• Document:
-*-*-

The SUPPLIER undertakes to provide the CLIENT with the services detailed in this Agreement carefully, diligently and in the best interests of the CLIENT. At any time, the CLIENT may obtain additional services from the SUPPLIER such as training or consultation by contacting the SUPPLIER.

2. Fees and payments

This Agreement includes the fees and payment terms for the system that the CLIENT purchases. The fees are non-refundable. The Agreement details the methods of invoicing and payment. The CLIENT undertakes to pay the SUPPLIER no later than NET / 30 days from the date of the invoice. No interest will be charged for any invoices paid within this NET / 30-day period.

3. Taxes

All rates specified in this Agreement exclude applicable taxes.

4. Suspension of service for non-payment

The SUPPLIER reserves the right to suspend or cancel the services provided under this Agreement if the CLIENT fails to pay the amount(s) due. A termination notice will be sent thirty (30) days prior to cancellation.

5. Renewal

This contract will be automatically renewed and will be subject to price adjustments, unless the CLIENT notifies the SUPPLIER, within 30 days prior to the renewal of the contract, of their intention not to renew the contract.

6. Adjustment of subscription charges

The SUPPLIER may, at any time, with at least 30 days’ notice, change the subscription price or institute new charges or fees. Price changes and the introduction of new charges implemented during the subscription period will become effective upon renewal of the subscription.

-*-*-

• Supplied material:
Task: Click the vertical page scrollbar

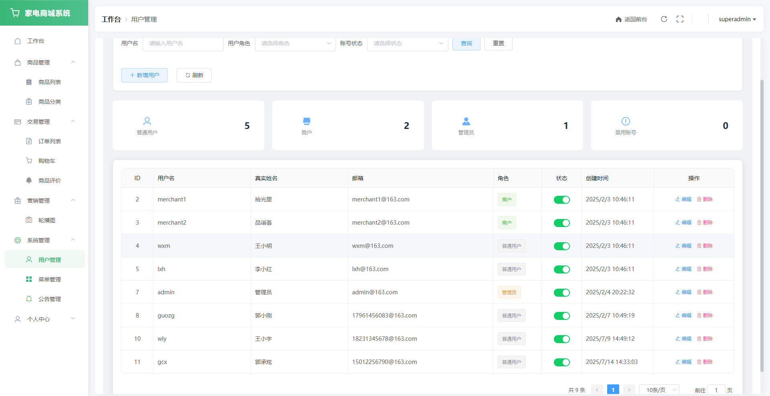Action: pos(762,224)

-*-*-

• Objectives:
a. In the service agreement, how long before cancellation is a termination notice sent to the CLIENT?
b. List the headings of all the numbered sections that appear in the service agreement.
c. Pick up the service agreement after its last sentence and continue it.

• Answers for the tasks:
a. Thirty (30) days before cancellation.

b. Fees and payments; Taxes; Suspension of service for non-payment; Renewal; Adjustment of subscription charges

c.
7. Termination of agreement and services

The use of services begins with the signature by both parties. Unless otherwise indicated, this Agreement will be automatically renewed at the end of the term unless the CLIENT provides the SUPPLIER in writing at least 30 days before the expiry date of its intention not to renew the Agreement.

8. Security

It is the CLIENT’s responsibility to notify the SUPPLIER of any unauthorized use of passwords or other security breaches.

9. System Licence

Among the SUPPLIER’s services, the CLIENT has access to the system on the web. Conditionally that the CLIENT does not contravene this Agreement, the SUPPLIER grants it a non-transferable and non-exclusive license to access and use the system. The CLIENT may not sublicense his rights to third parties. Access to the system is controlled by passwords that each user obtains. It is the CLIENT’s responsibility to protect its passwords.

10. Limitation of liability

The SUPPLIER is solely responsible for its computer networks, systems, equipment and system, including the security and preservation of all CLIENT data.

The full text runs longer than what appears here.